EXERCISE OBJECTIVE: Please state how many lines in the records that follow include "badge", with no other output.

RECORDS PROVIDED:
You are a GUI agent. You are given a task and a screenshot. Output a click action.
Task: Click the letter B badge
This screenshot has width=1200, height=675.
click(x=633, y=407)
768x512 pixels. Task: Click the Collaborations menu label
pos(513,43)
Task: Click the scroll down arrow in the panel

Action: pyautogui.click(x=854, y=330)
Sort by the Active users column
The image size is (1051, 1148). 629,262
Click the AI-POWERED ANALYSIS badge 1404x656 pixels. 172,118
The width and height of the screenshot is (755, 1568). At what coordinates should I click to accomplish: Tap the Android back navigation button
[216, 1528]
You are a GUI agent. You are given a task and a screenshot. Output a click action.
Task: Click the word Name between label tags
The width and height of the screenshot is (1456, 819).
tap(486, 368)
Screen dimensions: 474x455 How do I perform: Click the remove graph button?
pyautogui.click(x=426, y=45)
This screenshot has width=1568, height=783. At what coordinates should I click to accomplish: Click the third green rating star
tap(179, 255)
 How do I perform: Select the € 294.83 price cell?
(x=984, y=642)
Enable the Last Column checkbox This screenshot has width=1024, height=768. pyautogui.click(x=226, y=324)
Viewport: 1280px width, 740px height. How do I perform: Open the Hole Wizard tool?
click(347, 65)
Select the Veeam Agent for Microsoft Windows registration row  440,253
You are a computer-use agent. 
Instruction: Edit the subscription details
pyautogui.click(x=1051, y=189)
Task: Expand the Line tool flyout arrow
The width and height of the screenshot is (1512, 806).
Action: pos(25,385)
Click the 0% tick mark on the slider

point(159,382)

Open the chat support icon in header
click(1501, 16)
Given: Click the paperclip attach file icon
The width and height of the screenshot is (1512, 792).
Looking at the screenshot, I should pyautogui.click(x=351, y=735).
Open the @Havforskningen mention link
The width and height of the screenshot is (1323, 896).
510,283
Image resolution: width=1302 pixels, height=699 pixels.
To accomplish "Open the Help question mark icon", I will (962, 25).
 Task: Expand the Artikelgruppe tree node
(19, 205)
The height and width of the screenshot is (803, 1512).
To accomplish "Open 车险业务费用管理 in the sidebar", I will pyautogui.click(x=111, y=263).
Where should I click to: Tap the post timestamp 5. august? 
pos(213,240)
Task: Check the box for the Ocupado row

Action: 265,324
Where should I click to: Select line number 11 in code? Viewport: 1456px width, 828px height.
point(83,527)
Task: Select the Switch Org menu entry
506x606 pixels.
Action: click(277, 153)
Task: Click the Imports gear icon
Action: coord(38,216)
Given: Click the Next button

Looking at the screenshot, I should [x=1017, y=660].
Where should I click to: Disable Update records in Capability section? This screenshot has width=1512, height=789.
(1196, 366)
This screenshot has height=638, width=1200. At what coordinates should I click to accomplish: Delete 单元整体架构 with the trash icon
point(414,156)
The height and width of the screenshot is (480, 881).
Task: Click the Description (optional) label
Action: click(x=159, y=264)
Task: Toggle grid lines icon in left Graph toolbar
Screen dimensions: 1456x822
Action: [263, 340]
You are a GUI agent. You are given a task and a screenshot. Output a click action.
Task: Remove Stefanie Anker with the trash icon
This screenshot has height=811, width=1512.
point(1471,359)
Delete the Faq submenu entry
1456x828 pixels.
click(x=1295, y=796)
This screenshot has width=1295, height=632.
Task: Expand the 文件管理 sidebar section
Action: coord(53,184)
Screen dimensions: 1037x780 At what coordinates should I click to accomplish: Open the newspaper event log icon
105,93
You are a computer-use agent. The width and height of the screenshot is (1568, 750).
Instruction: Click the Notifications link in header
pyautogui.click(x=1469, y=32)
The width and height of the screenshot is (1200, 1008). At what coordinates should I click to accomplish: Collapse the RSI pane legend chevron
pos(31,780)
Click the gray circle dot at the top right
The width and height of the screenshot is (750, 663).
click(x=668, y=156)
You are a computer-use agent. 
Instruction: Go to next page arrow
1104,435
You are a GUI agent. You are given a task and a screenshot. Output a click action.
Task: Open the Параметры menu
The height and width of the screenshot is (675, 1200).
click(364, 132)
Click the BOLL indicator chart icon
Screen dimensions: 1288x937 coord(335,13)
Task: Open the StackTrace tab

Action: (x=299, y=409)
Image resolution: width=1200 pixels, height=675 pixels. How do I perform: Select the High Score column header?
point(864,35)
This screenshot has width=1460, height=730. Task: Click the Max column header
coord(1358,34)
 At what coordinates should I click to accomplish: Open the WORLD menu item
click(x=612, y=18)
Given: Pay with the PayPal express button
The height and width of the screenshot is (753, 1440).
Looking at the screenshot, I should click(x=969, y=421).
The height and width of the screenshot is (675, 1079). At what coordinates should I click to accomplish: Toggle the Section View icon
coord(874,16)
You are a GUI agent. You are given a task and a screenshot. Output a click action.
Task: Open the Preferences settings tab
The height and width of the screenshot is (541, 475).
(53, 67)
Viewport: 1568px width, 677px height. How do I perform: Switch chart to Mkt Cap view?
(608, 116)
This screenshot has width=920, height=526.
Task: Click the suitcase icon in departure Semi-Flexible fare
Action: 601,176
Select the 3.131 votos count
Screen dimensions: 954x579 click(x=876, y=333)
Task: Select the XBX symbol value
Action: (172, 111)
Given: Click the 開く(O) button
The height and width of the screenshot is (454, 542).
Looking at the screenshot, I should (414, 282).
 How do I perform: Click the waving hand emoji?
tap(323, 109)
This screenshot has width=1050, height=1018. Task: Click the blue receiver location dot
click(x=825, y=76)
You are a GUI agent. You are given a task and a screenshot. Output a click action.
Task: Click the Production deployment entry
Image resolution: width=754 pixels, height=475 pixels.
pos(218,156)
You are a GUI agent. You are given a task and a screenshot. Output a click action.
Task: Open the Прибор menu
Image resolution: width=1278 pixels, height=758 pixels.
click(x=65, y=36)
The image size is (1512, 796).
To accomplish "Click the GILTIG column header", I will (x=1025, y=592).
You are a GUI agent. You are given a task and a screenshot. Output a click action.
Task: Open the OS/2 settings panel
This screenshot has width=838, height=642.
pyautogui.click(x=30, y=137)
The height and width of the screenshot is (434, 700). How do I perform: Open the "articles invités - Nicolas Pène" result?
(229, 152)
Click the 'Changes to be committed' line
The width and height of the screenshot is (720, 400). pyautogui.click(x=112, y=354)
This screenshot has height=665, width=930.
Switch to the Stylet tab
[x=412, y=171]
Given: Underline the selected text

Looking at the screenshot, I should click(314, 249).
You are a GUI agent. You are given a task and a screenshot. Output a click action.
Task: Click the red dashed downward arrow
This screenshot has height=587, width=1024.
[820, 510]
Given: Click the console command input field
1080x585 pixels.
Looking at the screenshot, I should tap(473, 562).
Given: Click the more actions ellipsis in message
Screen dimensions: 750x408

WRITTEN REPLY: 2